[Written request] Please rewrite the listing as a JSON list of strings, one string per line and with blank lines left out, starting at the first line of the listing and ending at the line that contains "tap(105, 194)".

[Task input]
__________________________________________________

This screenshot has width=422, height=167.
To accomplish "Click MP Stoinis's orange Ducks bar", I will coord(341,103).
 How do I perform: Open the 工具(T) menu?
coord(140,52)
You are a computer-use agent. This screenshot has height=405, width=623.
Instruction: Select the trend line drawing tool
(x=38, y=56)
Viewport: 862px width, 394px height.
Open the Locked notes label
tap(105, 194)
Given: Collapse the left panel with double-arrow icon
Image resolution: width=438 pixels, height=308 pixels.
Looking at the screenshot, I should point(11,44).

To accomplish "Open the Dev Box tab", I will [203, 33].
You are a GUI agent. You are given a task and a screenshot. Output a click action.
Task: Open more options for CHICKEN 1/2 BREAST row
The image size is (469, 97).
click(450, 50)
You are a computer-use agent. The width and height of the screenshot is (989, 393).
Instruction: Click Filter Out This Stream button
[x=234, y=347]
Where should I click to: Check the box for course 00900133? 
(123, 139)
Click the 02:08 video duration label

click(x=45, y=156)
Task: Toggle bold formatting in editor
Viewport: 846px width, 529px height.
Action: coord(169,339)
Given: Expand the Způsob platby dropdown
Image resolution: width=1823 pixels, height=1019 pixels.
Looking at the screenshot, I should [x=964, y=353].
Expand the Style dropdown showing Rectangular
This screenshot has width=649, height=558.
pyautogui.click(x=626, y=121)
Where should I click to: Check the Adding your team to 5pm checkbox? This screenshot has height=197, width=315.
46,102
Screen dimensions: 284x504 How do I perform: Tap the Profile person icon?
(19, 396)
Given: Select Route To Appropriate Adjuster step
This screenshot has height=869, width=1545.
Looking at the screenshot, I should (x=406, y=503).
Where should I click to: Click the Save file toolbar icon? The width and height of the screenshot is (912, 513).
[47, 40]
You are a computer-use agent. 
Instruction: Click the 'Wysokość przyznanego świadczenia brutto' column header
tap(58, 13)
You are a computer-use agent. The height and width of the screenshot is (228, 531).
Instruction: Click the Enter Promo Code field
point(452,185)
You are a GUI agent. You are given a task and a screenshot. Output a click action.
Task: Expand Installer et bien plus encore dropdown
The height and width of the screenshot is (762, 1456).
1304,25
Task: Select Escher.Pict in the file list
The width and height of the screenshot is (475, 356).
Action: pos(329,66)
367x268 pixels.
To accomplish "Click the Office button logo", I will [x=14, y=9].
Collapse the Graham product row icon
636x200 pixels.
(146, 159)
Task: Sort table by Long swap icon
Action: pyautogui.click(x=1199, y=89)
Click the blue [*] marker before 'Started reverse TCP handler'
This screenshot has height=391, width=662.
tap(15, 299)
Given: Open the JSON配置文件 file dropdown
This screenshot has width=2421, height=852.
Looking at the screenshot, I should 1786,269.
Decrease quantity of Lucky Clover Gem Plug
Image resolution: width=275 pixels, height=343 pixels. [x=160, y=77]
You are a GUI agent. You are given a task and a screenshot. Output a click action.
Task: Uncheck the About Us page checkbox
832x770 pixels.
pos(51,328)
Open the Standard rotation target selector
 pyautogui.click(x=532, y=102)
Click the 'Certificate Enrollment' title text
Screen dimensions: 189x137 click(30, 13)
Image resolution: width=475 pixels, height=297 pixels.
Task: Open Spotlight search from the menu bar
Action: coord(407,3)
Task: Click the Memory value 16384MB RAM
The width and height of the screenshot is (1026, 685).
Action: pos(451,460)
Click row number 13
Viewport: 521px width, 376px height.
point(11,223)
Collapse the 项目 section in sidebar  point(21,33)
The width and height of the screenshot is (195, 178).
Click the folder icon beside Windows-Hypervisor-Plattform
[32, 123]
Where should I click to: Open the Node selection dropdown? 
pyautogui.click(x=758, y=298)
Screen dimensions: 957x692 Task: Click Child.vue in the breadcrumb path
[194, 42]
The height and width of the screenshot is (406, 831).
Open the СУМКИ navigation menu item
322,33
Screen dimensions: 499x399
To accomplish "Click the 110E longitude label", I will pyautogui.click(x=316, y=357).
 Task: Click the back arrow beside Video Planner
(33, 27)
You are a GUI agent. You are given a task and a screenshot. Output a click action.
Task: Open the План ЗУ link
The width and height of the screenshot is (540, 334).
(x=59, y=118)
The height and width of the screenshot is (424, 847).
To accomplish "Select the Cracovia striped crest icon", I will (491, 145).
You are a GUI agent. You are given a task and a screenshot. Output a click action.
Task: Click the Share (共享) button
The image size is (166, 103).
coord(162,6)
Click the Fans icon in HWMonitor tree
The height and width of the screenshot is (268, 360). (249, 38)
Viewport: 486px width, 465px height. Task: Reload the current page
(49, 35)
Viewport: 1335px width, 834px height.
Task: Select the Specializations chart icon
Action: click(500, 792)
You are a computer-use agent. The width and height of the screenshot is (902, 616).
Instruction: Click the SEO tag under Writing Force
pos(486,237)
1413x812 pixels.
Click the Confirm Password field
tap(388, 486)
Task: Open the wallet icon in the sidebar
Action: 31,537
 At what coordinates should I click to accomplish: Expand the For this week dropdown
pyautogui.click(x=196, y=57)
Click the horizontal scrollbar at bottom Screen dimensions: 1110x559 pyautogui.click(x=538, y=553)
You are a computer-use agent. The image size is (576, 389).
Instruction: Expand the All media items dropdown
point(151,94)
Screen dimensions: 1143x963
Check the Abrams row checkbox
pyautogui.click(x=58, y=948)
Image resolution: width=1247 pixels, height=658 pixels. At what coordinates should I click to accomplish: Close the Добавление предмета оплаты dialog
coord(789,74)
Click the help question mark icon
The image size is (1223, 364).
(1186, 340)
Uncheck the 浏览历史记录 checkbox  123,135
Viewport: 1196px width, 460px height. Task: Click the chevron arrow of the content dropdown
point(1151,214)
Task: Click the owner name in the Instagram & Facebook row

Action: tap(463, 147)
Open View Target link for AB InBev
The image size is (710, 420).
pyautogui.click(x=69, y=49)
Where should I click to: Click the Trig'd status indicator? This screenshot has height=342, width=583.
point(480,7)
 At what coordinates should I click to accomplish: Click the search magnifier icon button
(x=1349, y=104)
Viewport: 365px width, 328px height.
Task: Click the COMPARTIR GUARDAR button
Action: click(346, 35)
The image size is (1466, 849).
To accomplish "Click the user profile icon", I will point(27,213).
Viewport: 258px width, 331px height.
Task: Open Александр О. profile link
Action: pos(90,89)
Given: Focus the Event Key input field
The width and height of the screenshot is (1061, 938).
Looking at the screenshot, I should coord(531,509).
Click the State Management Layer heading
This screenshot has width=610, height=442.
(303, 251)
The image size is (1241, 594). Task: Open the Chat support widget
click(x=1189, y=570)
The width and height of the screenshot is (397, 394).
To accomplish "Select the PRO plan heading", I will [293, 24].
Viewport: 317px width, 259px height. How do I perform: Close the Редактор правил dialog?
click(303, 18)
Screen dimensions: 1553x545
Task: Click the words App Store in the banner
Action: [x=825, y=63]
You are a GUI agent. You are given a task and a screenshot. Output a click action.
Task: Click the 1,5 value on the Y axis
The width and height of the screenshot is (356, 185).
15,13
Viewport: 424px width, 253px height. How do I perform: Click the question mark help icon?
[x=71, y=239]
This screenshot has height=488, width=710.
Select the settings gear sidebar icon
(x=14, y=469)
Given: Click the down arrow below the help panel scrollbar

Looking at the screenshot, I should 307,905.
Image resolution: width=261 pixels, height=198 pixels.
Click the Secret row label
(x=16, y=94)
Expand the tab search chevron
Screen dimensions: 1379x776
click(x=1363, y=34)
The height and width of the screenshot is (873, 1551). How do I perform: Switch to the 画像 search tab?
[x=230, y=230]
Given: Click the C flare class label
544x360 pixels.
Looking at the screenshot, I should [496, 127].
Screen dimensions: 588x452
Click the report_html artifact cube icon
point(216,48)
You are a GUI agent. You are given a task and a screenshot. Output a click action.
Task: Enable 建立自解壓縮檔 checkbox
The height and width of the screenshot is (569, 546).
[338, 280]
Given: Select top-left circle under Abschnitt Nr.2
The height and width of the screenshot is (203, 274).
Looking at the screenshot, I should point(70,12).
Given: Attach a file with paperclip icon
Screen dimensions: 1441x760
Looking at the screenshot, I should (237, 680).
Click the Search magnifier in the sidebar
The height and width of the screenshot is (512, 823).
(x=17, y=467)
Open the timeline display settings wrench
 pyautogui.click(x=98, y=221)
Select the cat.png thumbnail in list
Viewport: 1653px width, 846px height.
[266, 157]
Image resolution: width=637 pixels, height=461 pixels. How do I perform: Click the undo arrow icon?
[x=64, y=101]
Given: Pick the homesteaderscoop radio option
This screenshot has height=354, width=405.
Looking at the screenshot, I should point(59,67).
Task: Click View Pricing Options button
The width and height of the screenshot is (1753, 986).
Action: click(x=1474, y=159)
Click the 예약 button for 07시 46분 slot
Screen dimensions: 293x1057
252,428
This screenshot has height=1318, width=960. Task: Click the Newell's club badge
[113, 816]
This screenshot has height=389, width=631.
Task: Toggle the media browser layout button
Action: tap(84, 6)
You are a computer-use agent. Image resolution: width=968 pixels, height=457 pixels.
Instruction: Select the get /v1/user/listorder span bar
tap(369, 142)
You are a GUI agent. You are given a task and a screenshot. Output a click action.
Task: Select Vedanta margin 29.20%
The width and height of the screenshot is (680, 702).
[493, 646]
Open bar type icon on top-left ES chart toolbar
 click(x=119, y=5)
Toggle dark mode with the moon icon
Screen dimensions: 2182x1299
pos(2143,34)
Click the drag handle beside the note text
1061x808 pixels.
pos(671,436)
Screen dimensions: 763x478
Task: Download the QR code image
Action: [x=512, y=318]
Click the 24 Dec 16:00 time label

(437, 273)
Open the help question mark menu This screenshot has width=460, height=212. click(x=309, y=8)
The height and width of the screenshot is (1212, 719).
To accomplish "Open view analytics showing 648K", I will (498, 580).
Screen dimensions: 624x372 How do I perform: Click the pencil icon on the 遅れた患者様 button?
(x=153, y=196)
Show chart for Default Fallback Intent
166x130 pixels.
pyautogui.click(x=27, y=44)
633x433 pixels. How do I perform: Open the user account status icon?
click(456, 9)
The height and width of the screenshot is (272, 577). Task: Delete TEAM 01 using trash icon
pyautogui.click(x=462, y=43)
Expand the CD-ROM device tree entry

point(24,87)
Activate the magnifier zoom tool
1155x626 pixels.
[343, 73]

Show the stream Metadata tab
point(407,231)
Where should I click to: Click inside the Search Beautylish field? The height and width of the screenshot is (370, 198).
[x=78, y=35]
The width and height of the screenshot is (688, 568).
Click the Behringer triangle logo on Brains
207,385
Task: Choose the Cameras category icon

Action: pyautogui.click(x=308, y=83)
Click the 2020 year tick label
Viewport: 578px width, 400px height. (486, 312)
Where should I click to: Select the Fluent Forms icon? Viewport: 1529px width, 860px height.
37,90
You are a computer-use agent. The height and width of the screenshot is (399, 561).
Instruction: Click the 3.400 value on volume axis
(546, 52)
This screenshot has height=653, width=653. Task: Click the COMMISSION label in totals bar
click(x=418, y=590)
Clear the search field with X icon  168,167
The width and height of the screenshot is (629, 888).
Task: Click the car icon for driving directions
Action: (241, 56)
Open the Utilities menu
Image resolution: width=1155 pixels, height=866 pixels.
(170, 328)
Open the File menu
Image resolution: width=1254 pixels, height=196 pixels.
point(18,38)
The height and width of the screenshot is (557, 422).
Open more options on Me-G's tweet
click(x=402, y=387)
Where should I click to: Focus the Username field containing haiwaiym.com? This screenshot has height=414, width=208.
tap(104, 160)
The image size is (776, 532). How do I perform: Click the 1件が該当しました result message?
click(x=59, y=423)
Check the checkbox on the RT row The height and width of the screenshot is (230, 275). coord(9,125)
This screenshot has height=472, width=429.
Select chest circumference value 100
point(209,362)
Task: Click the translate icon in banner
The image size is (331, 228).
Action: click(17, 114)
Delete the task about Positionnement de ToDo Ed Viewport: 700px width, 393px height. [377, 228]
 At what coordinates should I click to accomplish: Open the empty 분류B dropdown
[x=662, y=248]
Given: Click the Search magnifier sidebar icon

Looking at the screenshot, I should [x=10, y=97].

__________________________________________________

[Task result]
[
  "This screenshot has width=422, height=167.",
  "To accomplish \"Click MP Stoinis's orange Ducks bar\", I will coord(341,103).",
  " How do I perform: Open the 工具(T) menu?",
  "coord(140,52)",
  "You are a computer-use agent. This screenshot has height=405, width=623.",
  "Instruction: Select the trend line drawing tool",
  "(x=38, y=56)",
  "Viewport: 862px width, 394px height.",
  "Open the Locked notes label",
  "tap(105, 194)"
]